Leonardo da Vinci’s The Vitruvian Man
Another big name that comes to mind when considering classic art pieces is Leonardo da Vinci. Born in 1452, Da Vinci was a painter, inventor who made sculpture, music and was also good at mathematics; his genius remains unsurpassed and his art will live on forever. Although he is the author of the famous Mona Lisa, his other – The Vitruvian Man – is an intriguing piece. This drawing by Da Vinci represents the proportions of the human body and has sparked countless of debates over the years.
Edvard Munch’s The Scream
Next up, is a bizarre painting called The Scream, created by Edvard Munch, a Norwegian painter. Painted in 1893, this masterpiece has become world known. The agonising face in the picture, combined with the smooth sunset background might as well be symbolising the human emotion of anxiety. But then again, art can be interpreted in many different ways. One thing is for sure – The Scream is an iconic art piece.
Cassius Marcellus Coolidge’s Dogs Playing Poker
The next art piece on the list is a rather eccentric one. The world-famous Dogs Playing Poker by Cassius Marcellus Coolidge. The artist, born 1844 in Staten Island is the creator behind this masterpiece. Dogs Playing Poker is actually not a single painting, but rather a series of 16. The most famous painting of the series is titled A Friend in Need. Painted in 1903, the masterpiece features dogs playing poker with two of the dogs trying to cheat.
Grant Wood’s American Gothic
Another strange piece of art is the American Gothic. Painted by Grant Wood in 1930 it is known that he received inspiration for the work from an American gothic house in Eldon, Iowa. Although the painting is quite serious, it has got the attention of many people who still parody it to this day.
The Cadillac Ranch by Chip Lord, Hudson Marquez and Doug Michels
In 1974, a group of three artists from the group Ant Farm created a rather strange installation called The Cadillac Ranch. In Amarillo, Texas, Chip Lord, Hudson Marquez and Doug Michels buried ten Cadillacs (1949-1963) halfway into the ground, nose-first. The creators used old and broken cars and placed them in a straight line, buried of course. In 1997, the art installation was relocated a few miles away, but in 2019 eight of the buried Cadillacs were damaged due to a fire.
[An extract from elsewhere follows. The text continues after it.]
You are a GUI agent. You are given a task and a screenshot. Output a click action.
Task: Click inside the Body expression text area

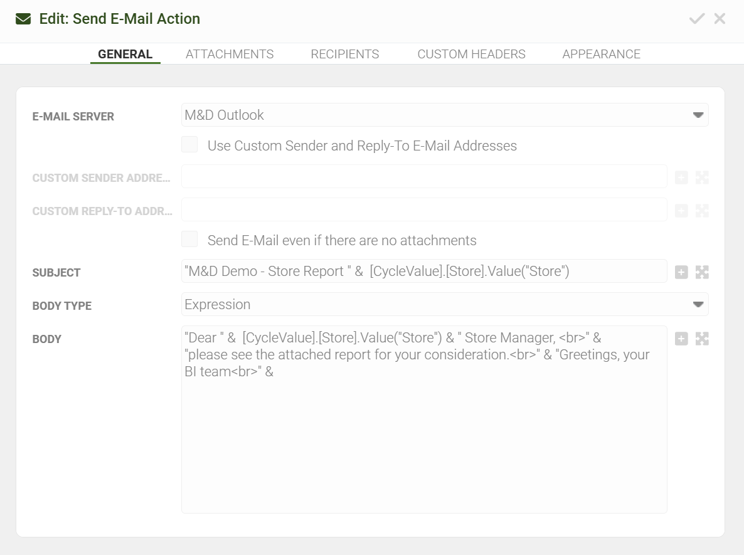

Nam Jun Paik’s Electronic Superhighway: Continental U.S., Alaska, Hawaii
So far, we have seen quite a few well-known classics, but now let’s turn our eyes to modern-day art pieces. Nam June Paik created Electronic Superhighway: Continental U.S., Alaska, Hawaii art installation in 1995. It features a map of the United States, made with steel, wood, customer electric parts, neon lighting and 51 television screens. This art installation is a truly amazing masterpiece.
Charles Pétillon’s Heartbeat
In 2015, visitors at Covent Garden, London, UK, had the opportunity to view a large-scale art installation by Charles Pétillon. The French artist’s installation featured 100,000 white balloons. The art piece was called Heartbeat. Stretching 54 meters on the ceiling of Covent Garden, the installation took 20 people five days to build.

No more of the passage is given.